### YOUR TASK
Would you return, word for word, the lines of the data below from the line with "Click the share" through the line with "The width and height of the screenshot is (1103, 1283).", and no others?
[Opening GIVEN DATA section]
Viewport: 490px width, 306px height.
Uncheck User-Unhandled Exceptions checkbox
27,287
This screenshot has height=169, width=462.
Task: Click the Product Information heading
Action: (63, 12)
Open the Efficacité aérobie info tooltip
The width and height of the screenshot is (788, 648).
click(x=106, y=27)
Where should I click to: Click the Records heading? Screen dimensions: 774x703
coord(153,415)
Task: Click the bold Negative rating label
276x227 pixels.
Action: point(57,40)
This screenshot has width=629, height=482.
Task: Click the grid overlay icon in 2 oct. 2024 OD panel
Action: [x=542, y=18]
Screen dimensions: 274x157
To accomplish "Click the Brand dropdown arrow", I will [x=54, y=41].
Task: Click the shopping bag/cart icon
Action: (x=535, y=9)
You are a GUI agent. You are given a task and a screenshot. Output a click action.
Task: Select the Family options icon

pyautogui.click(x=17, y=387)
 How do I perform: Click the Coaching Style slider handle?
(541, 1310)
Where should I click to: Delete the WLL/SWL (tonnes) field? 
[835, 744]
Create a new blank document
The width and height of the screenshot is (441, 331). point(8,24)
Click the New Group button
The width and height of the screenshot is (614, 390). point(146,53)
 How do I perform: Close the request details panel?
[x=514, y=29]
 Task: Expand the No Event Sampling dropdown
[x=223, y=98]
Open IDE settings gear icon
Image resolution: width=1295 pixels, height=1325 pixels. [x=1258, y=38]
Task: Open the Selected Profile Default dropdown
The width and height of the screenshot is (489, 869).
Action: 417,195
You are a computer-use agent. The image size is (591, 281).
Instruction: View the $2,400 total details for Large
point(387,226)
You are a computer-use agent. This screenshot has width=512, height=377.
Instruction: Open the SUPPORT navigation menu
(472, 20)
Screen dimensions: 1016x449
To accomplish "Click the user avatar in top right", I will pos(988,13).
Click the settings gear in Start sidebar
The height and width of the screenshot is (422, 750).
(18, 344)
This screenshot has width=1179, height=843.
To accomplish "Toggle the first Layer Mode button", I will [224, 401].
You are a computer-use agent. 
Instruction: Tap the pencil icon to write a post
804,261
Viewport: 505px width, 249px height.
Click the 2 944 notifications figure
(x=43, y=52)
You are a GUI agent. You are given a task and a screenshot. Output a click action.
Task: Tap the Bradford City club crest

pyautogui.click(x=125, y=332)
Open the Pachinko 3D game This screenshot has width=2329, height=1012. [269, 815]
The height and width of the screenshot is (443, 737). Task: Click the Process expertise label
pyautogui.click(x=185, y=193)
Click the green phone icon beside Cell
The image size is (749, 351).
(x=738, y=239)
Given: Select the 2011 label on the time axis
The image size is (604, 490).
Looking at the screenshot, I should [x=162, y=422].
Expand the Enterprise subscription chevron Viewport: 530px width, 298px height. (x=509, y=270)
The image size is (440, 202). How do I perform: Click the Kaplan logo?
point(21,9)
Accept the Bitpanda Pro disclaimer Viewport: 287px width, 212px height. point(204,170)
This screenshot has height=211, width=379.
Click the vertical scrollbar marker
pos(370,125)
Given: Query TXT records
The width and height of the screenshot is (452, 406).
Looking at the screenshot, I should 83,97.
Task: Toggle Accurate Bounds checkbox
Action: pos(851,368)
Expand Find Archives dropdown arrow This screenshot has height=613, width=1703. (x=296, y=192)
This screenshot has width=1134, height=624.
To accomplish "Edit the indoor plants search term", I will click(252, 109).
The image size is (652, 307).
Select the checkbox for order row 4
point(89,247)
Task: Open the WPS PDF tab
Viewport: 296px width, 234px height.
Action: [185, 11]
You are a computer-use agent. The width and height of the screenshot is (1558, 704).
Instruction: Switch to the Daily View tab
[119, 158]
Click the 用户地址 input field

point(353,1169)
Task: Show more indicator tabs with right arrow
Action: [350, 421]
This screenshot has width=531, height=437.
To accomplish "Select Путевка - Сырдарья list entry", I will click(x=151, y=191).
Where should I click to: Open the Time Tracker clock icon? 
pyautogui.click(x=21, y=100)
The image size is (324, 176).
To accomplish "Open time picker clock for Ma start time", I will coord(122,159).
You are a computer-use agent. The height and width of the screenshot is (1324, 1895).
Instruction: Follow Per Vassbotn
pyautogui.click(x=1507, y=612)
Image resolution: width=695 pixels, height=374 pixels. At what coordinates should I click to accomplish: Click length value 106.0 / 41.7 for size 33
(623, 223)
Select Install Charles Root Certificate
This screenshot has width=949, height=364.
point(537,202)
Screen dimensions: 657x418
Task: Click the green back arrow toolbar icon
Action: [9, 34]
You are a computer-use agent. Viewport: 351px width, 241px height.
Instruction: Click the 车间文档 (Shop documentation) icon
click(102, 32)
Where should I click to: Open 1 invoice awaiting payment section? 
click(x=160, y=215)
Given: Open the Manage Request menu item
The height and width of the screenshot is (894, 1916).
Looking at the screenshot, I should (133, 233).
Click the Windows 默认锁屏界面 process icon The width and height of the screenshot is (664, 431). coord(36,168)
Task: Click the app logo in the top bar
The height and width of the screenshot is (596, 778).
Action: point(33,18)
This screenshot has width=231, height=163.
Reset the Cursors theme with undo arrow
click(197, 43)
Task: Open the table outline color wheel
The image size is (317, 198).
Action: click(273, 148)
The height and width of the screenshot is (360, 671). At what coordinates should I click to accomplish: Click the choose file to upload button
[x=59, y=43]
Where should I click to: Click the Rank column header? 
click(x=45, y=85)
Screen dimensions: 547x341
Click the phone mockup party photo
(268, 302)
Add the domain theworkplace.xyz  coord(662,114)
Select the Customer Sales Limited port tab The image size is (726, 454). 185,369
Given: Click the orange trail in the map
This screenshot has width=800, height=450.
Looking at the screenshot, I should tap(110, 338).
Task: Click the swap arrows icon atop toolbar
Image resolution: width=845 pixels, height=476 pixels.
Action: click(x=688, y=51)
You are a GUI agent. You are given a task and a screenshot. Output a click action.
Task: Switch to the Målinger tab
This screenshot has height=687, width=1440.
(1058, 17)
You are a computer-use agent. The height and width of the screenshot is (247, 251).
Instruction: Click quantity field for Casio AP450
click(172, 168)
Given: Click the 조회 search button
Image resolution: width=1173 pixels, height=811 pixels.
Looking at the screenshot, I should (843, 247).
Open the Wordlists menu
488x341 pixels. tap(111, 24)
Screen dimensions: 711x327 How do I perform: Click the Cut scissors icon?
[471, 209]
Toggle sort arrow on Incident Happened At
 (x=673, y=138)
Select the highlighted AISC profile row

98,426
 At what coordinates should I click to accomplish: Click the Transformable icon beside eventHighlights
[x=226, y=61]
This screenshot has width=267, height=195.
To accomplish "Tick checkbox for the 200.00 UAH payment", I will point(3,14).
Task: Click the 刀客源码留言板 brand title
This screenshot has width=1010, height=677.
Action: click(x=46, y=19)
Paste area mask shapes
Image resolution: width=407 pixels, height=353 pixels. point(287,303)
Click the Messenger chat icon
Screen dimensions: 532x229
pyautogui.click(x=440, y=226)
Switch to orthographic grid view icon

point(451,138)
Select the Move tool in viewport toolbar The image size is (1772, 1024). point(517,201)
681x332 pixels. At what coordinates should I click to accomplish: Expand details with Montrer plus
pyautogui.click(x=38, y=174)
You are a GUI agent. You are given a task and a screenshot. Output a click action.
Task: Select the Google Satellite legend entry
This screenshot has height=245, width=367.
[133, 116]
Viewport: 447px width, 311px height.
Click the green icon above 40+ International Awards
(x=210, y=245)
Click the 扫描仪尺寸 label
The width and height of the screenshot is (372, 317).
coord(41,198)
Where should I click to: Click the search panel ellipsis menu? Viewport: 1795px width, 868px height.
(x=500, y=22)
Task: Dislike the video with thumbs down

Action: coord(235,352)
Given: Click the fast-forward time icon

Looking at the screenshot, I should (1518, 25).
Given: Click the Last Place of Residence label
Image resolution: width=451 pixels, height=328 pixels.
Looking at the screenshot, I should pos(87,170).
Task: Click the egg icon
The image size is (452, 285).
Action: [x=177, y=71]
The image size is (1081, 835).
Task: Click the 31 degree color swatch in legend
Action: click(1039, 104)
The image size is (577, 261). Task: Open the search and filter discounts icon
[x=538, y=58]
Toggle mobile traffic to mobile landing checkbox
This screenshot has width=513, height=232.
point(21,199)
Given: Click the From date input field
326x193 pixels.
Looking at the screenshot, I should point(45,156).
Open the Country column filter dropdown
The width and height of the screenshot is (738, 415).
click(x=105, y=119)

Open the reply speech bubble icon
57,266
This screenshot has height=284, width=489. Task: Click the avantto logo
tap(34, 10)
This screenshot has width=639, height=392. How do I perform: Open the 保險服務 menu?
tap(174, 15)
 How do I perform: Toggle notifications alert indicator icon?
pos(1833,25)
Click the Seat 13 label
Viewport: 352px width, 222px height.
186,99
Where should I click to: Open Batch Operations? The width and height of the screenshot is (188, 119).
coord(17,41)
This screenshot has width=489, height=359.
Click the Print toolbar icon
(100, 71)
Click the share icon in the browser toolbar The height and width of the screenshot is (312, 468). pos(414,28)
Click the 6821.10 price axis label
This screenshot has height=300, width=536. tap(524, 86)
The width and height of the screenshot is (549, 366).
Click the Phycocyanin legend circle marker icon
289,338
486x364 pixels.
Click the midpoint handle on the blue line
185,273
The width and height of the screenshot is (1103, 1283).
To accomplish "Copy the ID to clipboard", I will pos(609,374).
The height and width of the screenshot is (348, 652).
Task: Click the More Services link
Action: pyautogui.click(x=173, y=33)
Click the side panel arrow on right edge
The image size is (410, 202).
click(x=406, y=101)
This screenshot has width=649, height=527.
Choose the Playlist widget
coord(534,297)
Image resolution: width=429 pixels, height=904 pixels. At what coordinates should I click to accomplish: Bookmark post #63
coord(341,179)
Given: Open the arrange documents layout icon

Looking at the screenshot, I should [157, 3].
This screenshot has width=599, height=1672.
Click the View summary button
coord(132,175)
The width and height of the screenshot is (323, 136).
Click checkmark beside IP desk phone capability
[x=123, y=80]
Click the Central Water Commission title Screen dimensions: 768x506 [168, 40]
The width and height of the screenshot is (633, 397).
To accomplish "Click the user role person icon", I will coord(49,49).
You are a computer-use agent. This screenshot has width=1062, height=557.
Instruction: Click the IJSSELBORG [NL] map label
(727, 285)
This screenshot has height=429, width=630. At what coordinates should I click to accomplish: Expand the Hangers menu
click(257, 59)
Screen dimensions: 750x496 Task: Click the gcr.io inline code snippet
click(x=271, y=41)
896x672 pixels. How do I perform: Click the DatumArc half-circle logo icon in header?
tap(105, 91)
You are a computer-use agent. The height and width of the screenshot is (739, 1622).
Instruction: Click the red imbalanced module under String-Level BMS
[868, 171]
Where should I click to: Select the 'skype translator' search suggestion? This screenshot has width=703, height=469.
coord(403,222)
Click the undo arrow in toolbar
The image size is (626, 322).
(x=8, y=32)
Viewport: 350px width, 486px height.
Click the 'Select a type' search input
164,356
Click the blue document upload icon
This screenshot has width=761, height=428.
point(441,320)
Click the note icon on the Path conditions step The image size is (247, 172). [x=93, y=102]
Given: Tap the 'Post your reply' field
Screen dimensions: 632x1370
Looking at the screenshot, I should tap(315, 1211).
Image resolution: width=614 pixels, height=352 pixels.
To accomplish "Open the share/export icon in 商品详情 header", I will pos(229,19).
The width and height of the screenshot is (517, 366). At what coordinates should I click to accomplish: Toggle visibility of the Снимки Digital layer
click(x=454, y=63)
[Closing GIVEN DATA section]
### COMPLETED TASK
Click the share icon in the browser toolbar The height and width of the screenshot is (312, 468). pos(414,28)
Click the 6821.10 price axis label
This screenshot has height=300, width=536. tap(524, 86)
The width and height of the screenshot is (549, 366).
Click the Phycocyanin legend circle marker icon
289,338
486x364 pixels.
Click the midpoint handle on the blue line
185,273
The width and height of the screenshot is (1103, 1283).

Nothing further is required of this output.